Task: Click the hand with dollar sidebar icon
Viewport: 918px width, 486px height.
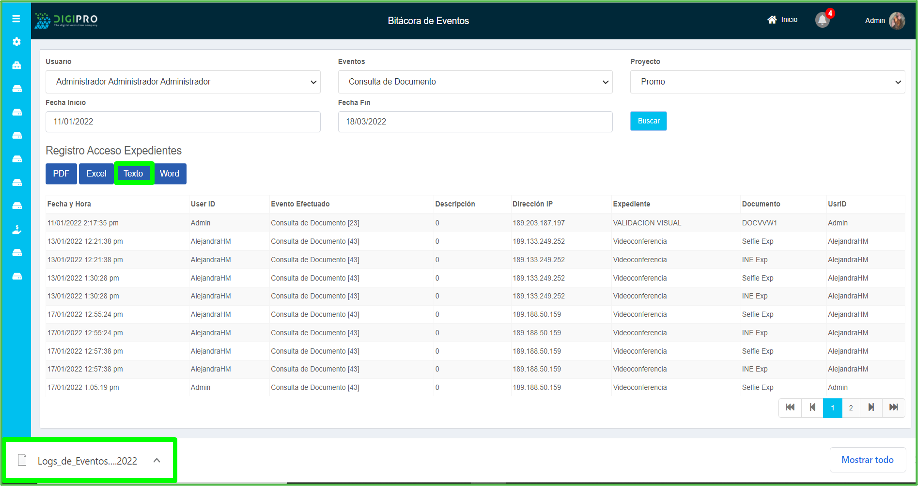Action: [16, 229]
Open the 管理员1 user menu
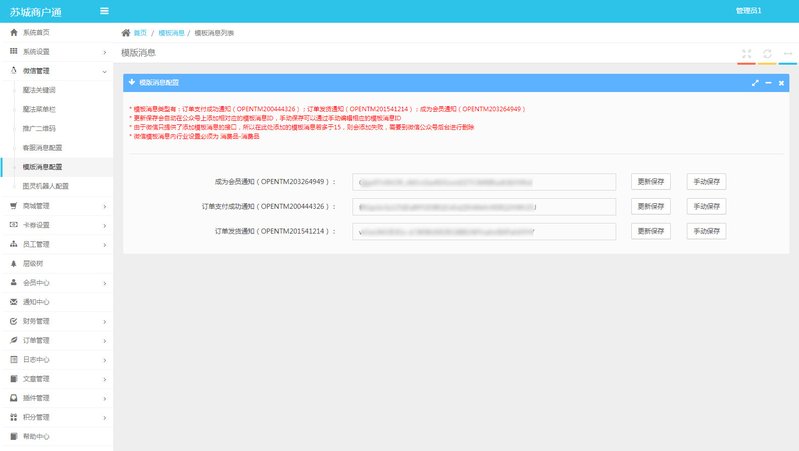This screenshot has width=799, height=451. [748, 11]
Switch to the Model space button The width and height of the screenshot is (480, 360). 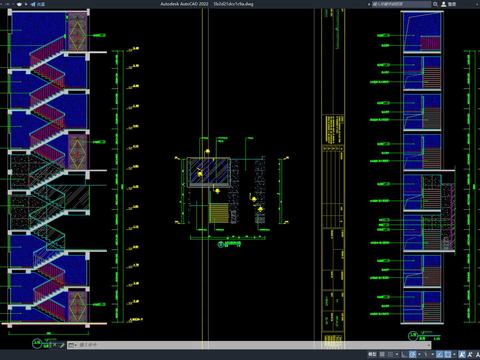[372, 354]
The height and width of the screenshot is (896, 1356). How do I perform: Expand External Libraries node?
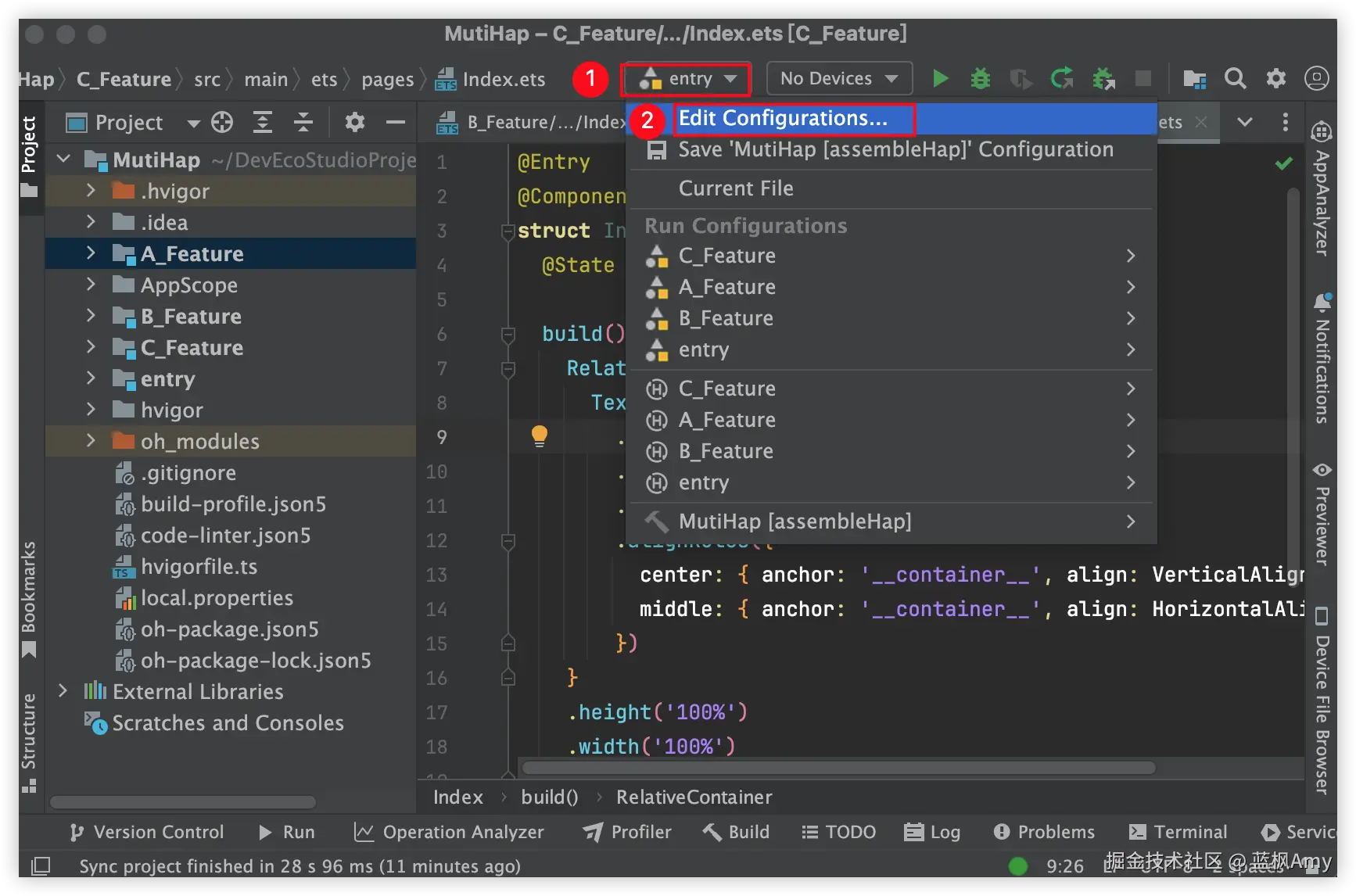(63, 691)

* * * *

The task :: Retyped exactly, the lines from the one holding "The height and" through the last line of the data above are the whole answer. Pictures stay out.

Answer to this task ::
The height and width of the screenshot is (896, 1356). How do I perform: Expand External Libraries node?
(63, 691)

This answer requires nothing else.